30 janvier 1940 : Britten en pleine lumière
Sur des extraits des merveilleuses Illuminations de Rimbaud, le compositeur Britten compose dix mélodies pour voix aiguë et orchestre à cordes. Cet authentique chef-d’œuvre est créé à Londres il y a tout juste 82 ans aujourd’hui.
Lorsque la guerre éclate en 1939, Benjamin Britten l’antimilitariste et l’objecteur de conscience s’exile à vingt-cinq ans aux États-Unis, ce qui lui est vivement reproché, jusqu’à l’accuser de lâcheté et de trahison. C’est là qu’il compose dix mélodies pour voix aiguë (soprano ou ténor) et orchestre à cordes.

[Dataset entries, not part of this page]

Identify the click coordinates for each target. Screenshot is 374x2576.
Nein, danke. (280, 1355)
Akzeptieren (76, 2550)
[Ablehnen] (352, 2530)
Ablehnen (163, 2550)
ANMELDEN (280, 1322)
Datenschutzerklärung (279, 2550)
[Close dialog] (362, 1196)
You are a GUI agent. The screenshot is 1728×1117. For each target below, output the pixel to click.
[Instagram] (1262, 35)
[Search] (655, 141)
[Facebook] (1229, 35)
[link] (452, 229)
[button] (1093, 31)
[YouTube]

Pour la première fois, il recourt à des textes en français, extraits en prose tirés des Illuminations d’Arthur Rimbaud, avec une utilisation très expressive des cordes. Il y a d’abord la « Fanfare », avec pour unique phrase « J’ai seul la clé de cette parade sauvage » ; puis viennent le foisonnement des « Villes », l’incantation de la « Phrase » (« J’ai tendu les cordes de clocher à clocher »), l’invocation d’ »Antique », le rêve évanoui de « Royauté », récit de ce couple qui a régné un seul jour, la scansion de « Marine », la volute fluide d’ »Interlude » qui reprend la phrase initiale, la sensualité troublante de l’Être de beauté dans « Being Beauteous », la marche hallucinée de « Parade », qui se termine à nouveau avec la phrase initiale et la conclusion, comme un adieu, de « Départ », qui s’achève sur les cordes graves.
C’est à Londres qu’est créé ce chef-d’œuvre de Britten dans la mélodie, avec la soprano Sophie Wyss et le Boyd Neel Orchestra, voici juste quatre-vingt-deux ans aujourd’hui.
Bien des versions existent de ces Illuminations, qui se partagent d’ailleurs entre ténors et soprani. J’ai choisi un extrait dans l’interprétation dirigée par Britten lui-même avec son compagnon, le ténor Peter Pears, dont on peut ne pas aimer la voix, mais pour laquelle on ne peut s’empêcher de penser que Britten a écrit pour elle.
À chaque jour son instant classique !
Rubrique : « Le saviez-vous ? »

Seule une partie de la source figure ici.